Hagar and her Flight into the Desert. (J, P.)

1. handmaid or "maidservant," as in Genesis 12:16. The wife generally had a female slave, who was her own property, and not under the husband's control: see Genesis 29:24; Genesis 29:29; Genesis 30:3-7; Genesis 30:9; Genesis 30:12.

an Egyptian It is natural to connect Hagar's Egyptian origin with the sojourn in Egypt mentioned in chap. 12, or with the journeys in the Negeb (Genesis 12:9; Genesis 13:1).

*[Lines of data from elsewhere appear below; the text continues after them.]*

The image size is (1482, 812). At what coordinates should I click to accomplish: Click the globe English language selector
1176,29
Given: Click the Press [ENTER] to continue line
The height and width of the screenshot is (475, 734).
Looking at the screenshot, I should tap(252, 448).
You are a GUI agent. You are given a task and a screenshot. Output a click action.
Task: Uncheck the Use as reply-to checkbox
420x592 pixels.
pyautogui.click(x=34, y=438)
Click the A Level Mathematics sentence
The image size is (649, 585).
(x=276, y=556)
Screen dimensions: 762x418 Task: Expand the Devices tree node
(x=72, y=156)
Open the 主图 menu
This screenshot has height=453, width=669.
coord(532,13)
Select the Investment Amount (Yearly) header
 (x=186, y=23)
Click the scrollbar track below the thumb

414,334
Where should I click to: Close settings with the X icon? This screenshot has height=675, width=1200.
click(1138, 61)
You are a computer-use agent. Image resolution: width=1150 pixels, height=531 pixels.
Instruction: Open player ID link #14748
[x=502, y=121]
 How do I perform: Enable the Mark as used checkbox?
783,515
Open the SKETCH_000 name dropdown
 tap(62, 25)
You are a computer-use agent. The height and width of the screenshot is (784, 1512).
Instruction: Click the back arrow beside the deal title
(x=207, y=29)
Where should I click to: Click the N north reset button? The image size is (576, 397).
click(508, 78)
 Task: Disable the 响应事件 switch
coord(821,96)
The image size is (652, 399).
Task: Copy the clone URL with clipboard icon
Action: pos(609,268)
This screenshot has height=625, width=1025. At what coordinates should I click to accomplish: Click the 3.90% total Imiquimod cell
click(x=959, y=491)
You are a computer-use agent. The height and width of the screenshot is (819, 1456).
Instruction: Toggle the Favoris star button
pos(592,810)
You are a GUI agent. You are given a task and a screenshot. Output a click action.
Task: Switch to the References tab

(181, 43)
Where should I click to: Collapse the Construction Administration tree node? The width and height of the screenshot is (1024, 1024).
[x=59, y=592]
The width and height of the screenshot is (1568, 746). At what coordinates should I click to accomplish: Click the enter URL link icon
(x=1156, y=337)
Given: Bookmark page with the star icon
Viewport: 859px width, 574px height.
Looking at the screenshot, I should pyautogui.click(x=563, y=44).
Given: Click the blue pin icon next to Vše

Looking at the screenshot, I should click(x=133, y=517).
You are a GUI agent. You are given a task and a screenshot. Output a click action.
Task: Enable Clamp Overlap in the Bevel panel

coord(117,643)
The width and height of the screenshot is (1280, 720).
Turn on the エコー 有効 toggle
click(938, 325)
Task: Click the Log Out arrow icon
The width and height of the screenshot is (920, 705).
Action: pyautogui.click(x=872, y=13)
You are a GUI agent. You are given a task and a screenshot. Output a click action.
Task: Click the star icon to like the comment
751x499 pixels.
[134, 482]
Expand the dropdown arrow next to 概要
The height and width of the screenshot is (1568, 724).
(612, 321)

The theory that the "Egypt" (Miṣraim) of which Hagar was a native was the land of a N. Arabian tribe (Muṣri) has been suggested by Winckler on account of the mention of Muṣriin N. Arabia in the cuneiform inscriptions. His theory supposes that the Muṣriof N. Arabia was at an early time confounded by the Israelites with the more famous, but similarly sounding, Miṣri, "an inhabitant of Egypt." But, in view of the continual intercourse between Palestine and Egypt, as shewn by the Tel-el-Amarna tablets, the theory is improbable, and uncalled for. Egypt, at an early period, embraced the Sinaitic peninsula.

Hagar The name "Hagar" is associated with that of wandering Arab tribes, called the Hagrites, 1 Chronicles 5:10; 1Ch 5:19-20; 1 Chronicles 27:31, with which should be compared the Hagarenes of Psalms 83:6, "the tents of Edom, and the Ishmaelites; Moab, and the Hagarenes."

Whether the story of Hagar, in this chapter, in any way bears upon the meaning of her name, is more than we can say for certain. But, in Arabic, hagara= "to flee," and the well-known word hegira, the epoch of Mohammed, is his "flight" from Mecca.